• _Source data_:

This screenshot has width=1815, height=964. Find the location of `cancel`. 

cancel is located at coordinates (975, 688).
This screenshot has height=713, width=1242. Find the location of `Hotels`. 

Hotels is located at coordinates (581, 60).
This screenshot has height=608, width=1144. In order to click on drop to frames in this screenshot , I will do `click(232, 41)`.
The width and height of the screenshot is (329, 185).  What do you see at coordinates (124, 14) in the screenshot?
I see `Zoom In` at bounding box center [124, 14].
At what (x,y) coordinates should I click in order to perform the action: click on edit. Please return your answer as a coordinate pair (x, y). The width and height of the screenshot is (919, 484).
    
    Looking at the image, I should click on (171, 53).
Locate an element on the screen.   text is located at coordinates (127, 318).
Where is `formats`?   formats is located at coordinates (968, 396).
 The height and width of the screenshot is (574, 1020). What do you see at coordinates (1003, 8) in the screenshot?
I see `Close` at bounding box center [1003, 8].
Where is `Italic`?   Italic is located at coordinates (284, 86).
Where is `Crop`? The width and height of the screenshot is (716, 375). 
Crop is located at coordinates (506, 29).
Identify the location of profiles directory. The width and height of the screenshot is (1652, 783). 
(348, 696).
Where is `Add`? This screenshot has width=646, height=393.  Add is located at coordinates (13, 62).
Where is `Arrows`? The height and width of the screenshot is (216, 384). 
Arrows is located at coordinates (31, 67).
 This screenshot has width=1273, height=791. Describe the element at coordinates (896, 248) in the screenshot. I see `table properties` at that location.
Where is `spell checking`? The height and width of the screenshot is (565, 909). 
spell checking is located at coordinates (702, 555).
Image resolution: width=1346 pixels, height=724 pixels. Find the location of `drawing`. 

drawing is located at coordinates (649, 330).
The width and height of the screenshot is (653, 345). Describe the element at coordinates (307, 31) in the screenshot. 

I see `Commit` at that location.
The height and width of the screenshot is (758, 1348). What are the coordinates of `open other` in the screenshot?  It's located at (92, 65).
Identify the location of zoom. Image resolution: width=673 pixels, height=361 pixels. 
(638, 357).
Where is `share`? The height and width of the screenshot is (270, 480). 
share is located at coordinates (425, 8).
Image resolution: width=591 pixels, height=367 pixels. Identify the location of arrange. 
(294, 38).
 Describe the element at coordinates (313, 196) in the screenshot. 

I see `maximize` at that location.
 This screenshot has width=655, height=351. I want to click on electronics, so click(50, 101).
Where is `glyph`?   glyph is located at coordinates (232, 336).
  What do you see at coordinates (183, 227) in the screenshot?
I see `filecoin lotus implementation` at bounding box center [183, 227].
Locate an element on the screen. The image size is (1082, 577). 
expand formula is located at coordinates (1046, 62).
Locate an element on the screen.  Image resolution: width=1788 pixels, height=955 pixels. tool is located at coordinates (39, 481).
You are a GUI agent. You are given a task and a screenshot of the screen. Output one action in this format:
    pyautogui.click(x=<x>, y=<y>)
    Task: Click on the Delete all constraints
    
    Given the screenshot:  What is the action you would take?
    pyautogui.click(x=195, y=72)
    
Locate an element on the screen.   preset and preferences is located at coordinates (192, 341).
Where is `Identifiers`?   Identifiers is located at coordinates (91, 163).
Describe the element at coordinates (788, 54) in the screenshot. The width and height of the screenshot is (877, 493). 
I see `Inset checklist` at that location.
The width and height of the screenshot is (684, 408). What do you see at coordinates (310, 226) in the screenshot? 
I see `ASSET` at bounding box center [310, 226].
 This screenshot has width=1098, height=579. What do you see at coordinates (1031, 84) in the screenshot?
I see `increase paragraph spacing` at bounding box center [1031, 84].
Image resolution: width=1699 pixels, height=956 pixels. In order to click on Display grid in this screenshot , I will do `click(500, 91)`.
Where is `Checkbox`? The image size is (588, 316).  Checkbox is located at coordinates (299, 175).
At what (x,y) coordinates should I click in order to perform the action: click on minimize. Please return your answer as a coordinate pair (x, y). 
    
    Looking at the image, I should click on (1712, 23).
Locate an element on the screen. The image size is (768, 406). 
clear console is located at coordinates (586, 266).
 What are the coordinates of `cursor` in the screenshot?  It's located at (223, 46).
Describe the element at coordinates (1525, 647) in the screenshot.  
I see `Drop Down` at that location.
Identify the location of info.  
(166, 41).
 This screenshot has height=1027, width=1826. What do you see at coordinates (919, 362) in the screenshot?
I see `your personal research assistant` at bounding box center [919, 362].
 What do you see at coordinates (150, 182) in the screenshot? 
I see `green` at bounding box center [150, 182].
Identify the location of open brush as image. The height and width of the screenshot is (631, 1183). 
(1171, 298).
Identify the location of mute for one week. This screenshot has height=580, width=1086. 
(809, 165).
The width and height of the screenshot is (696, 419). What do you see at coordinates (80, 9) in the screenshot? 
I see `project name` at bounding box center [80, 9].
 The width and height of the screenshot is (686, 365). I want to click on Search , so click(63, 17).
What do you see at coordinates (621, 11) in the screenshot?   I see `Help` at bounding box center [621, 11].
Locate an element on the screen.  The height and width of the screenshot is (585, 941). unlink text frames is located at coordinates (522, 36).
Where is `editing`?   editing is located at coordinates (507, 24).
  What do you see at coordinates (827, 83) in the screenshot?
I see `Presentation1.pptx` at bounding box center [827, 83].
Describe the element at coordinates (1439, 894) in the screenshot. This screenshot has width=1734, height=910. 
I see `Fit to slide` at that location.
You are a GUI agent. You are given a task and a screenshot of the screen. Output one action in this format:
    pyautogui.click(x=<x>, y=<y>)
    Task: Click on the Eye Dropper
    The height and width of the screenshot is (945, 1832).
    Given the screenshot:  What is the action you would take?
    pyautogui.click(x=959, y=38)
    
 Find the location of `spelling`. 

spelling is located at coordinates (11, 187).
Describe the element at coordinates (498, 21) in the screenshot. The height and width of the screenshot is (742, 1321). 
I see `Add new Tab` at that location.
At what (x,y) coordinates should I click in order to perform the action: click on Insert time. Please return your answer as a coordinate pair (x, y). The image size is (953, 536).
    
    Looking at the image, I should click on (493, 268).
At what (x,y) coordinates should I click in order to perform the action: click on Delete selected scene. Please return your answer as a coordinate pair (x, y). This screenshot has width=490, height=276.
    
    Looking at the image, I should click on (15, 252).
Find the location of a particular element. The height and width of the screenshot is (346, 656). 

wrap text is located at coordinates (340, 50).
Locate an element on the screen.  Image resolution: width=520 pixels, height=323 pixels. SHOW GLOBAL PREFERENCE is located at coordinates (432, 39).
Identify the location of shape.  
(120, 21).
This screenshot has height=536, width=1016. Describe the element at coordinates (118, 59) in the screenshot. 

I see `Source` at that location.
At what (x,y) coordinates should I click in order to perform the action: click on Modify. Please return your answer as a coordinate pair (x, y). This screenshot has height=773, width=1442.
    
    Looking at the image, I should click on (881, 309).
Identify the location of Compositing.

• _Problem requirements_:
Pull out each line of the data above that contains the string "cancel", counting a match only when uppercase and lowercase agree.

• _Written answer_:
This screenshot has width=1815, height=964. Find the location of `cancel`. 
cancel is located at coordinates (975, 688).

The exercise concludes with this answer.